=== INPUT FOR THIS TASK ===

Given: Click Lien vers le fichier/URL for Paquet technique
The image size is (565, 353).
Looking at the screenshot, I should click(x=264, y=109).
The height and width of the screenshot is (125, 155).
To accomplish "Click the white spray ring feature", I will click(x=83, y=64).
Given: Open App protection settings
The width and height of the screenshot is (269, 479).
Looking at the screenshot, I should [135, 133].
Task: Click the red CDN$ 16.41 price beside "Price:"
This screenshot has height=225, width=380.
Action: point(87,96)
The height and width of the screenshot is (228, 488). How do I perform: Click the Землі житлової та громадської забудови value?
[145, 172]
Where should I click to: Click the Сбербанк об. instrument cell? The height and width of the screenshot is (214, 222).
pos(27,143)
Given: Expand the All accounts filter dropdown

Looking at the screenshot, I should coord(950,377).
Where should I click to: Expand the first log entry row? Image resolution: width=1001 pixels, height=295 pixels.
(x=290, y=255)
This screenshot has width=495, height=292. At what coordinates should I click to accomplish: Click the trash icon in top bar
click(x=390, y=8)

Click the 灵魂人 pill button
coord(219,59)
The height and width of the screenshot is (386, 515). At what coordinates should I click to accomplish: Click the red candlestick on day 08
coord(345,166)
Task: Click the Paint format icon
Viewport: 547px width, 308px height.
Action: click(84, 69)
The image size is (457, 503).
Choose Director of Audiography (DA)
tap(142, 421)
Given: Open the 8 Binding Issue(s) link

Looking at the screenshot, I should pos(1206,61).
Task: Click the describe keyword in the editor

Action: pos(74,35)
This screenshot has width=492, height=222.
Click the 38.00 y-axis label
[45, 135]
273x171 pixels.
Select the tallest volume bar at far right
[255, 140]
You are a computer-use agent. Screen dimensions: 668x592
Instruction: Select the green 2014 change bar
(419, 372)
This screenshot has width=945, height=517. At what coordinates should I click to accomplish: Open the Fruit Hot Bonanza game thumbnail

===

ASSIGNMENT
Copy out the data exactly, keeping each line whole.

TASK RESULT
Given: Click Lien vers le fichier/URL for Paquet technique
The image size is (565, 353).
Looking at the screenshot, I should click(x=264, y=109).
The height and width of the screenshot is (125, 155).
To accomplish "Click the white spray ring feature", I will click(x=83, y=64).
Given: Open App protection settings
The width and height of the screenshot is (269, 479).
Looking at the screenshot, I should [135, 133].
Task: Click the red CDN$ 16.41 price beside "Price:"
This screenshot has height=225, width=380.
Action: point(87,96)
The height and width of the screenshot is (228, 488). How do I perform: Click the Землі житлової та громадської забудови value?
[145, 172]
Where should I click to: Click the Сбербанк об. instrument cell? The height and width of the screenshot is (214, 222).
pos(27,143)
Given: Expand the All accounts filter dropdown

Looking at the screenshot, I should coord(950,377).
Where should I click to: Expand the first log entry row? Image resolution: width=1001 pixels, height=295 pixels.
(x=290, y=255)
This screenshot has width=495, height=292. At what coordinates should I click to accomplish: Click the trash icon in top bar
click(x=390, y=8)

Click the 灵魂人 pill button
coord(219,59)
The height and width of the screenshot is (386, 515). At what coordinates should I click to accomplish: Click the red candlestick on day 08
coord(345,166)
Task: Click the Paint format icon
Viewport: 547px width, 308px height.
Action: click(84, 69)
The image size is (457, 503).
Choose Director of Audiography (DA)
tap(142, 421)
Given: Open the 8 Binding Issue(s) link

Looking at the screenshot, I should pos(1206,61).
Task: Click the describe keyword in the editor

Action: pos(74,35)
This screenshot has width=492, height=222.
Click the 38.00 y-axis label
[45, 135]
273x171 pixels.
Select the tallest volume bar at far right
[255, 140]
You are a computer-use agent. Screen dimensions: 668x592
Instruction: Select the green 2014 change bar
(419, 372)
This screenshot has width=945, height=517. At what coordinates should I click to accomplish: Open the Fruit Hot Bonanza game thumbnail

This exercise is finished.